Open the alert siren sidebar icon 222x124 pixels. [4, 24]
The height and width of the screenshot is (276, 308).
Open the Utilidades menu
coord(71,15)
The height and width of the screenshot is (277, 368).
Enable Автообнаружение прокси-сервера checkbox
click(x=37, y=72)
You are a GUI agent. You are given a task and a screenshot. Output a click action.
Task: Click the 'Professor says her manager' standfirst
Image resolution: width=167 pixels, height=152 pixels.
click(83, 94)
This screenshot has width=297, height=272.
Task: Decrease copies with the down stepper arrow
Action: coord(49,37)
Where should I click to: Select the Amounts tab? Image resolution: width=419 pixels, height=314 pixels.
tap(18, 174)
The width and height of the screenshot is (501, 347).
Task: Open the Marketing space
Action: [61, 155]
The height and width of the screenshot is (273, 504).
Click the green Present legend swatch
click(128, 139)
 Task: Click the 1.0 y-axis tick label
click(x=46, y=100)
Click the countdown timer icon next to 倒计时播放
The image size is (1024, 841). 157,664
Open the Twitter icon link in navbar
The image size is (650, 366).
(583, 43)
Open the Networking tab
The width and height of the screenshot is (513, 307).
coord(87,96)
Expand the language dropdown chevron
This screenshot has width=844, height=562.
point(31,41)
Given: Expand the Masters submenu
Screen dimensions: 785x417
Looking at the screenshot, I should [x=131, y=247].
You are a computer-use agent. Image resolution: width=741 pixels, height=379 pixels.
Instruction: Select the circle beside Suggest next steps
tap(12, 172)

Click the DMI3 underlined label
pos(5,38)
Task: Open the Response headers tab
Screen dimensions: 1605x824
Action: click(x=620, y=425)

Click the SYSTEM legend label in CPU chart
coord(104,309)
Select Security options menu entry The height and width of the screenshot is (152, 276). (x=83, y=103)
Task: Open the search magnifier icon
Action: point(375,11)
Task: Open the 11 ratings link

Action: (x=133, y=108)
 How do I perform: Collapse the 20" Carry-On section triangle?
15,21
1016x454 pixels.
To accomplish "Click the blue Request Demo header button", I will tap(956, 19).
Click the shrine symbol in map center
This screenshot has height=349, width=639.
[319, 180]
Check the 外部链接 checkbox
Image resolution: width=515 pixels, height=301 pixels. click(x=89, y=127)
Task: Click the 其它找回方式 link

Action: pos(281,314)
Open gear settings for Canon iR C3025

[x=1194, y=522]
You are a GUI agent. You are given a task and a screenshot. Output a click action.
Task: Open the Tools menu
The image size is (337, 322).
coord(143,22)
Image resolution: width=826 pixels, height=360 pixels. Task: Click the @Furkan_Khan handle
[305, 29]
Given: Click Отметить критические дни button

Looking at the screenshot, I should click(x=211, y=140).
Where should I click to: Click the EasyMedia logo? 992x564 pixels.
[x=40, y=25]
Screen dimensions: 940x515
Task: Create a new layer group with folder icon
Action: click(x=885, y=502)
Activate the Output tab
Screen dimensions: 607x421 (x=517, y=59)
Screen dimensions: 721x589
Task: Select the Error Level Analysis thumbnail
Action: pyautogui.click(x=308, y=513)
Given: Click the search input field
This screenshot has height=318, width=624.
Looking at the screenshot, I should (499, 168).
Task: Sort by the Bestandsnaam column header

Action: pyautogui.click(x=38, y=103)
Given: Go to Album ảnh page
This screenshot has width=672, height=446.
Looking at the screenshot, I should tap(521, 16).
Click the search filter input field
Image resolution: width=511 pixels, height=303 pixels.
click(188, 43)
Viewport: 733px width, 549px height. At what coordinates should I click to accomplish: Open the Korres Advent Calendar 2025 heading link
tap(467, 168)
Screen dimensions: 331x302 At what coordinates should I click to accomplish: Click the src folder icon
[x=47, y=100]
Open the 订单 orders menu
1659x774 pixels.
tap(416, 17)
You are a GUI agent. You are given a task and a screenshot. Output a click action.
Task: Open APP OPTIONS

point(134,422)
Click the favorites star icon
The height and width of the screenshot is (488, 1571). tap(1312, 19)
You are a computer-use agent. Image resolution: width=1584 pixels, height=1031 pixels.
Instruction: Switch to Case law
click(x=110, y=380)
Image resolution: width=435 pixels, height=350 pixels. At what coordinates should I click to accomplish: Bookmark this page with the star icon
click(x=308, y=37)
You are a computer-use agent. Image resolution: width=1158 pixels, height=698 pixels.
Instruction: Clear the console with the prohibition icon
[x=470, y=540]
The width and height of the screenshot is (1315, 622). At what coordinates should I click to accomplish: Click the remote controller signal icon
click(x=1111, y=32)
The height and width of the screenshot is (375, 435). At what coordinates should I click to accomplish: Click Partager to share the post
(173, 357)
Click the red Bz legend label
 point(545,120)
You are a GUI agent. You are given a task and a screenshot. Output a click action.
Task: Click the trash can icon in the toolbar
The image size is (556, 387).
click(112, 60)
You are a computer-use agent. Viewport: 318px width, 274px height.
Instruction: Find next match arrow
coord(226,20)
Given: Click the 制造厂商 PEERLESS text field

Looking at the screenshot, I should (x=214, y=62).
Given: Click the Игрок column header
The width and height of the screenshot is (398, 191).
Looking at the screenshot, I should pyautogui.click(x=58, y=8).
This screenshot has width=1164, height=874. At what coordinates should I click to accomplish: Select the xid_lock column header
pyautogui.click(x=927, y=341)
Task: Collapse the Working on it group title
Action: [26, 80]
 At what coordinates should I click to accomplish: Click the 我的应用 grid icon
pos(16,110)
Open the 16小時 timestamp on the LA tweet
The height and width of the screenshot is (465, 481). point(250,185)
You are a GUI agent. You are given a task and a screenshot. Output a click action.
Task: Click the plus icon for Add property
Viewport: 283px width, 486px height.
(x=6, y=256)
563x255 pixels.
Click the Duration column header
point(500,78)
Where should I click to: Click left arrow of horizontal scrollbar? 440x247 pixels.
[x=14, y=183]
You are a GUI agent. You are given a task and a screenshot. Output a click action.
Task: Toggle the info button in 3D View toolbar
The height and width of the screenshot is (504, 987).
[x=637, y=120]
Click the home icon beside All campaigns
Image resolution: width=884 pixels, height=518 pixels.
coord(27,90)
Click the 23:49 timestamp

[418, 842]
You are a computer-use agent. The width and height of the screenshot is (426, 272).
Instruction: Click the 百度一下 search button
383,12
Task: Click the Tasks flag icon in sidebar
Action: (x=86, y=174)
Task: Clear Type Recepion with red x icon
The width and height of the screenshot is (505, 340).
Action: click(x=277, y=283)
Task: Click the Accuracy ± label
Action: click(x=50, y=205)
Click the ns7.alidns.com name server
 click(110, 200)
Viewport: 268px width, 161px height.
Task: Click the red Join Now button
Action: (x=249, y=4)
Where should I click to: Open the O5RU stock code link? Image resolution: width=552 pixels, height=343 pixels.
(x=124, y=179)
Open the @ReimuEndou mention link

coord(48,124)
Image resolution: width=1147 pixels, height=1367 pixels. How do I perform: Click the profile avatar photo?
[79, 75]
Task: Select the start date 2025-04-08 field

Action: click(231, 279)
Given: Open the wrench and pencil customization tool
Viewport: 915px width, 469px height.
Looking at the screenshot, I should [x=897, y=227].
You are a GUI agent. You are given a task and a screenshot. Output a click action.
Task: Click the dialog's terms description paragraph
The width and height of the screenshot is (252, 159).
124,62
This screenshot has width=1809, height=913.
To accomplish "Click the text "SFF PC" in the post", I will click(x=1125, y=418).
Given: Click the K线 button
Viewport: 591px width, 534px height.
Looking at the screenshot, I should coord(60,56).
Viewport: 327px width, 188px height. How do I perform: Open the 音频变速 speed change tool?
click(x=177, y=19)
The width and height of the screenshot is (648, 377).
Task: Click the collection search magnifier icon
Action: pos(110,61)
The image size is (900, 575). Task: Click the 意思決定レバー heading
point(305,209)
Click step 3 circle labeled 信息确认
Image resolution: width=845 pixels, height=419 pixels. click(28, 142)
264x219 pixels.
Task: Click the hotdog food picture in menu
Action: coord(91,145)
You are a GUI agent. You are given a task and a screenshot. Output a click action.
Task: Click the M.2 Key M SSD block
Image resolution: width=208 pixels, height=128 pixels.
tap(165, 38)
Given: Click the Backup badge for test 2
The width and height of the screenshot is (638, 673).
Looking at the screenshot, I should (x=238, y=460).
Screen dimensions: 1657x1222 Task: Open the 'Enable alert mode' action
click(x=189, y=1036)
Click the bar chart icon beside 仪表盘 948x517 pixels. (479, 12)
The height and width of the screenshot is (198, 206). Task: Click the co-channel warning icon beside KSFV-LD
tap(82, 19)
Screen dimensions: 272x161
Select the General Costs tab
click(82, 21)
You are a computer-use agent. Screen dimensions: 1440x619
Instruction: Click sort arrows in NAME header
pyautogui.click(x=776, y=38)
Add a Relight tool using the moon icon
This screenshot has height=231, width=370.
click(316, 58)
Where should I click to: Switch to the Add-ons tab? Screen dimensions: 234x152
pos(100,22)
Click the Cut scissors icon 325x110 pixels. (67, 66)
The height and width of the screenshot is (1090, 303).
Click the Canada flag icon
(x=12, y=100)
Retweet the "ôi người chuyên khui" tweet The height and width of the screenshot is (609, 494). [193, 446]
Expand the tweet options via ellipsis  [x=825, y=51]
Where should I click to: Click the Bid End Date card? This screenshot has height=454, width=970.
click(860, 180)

- - - - -

Exercise aim:
Repeat exactly the lines of the listing above, from the one with "The width and height of the screenshot is (252, 159)." down to the one with "You are a computer-use agent. Screen"; both of those lines belong in the range.

Exercise response:
The width and height of the screenshot is (252, 159).
124,62
This screenshot has width=1809, height=913.
To accomplish "Click the text "SFF PC" in the post", I will click(x=1125, y=418).
Given: Click the K线 button
Viewport: 591px width, 534px height.
Looking at the screenshot, I should coord(60,56).
Viewport: 327px width, 188px height. How do I perform: Open the 音频变速 speed change tool?
click(x=177, y=19)
The width and height of the screenshot is (648, 377).
Task: Click the collection search magnifier icon
Action: pos(110,61)
The image size is (900, 575). Task: Click the 意思決定レバー heading
point(305,209)
Click step 3 circle labeled 信息确认
Image resolution: width=845 pixels, height=419 pixels. click(28, 142)
264x219 pixels.
Task: Click the hotdog food picture in menu
Action: coord(91,145)
You are a GUI agent. You are given a task and a screenshot. Output a click action.
Task: Click the M.2 Key M SSD block
Image resolution: width=208 pixels, height=128 pixels.
tap(165, 38)
Given: Click the Backup badge for test 2
The width and height of the screenshot is (638, 673).
Looking at the screenshot, I should (x=238, y=460).
Screen dimensions: 1657x1222 Task: Open the 'Enable alert mode' action
click(x=189, y=1036)
Click the bar chart icon beside 仪表盘 948x517 pixels. (479, 12)
The height and width of the screenshot is (198, 206). Task: Click the co-channel warning icon beside KSFV-LD
tap(82, 19)
Screen dimensions: 272x161
Select the General Costs tab
click(82, 21)
You are a computer-use agent. Screen dimensions: 1440x619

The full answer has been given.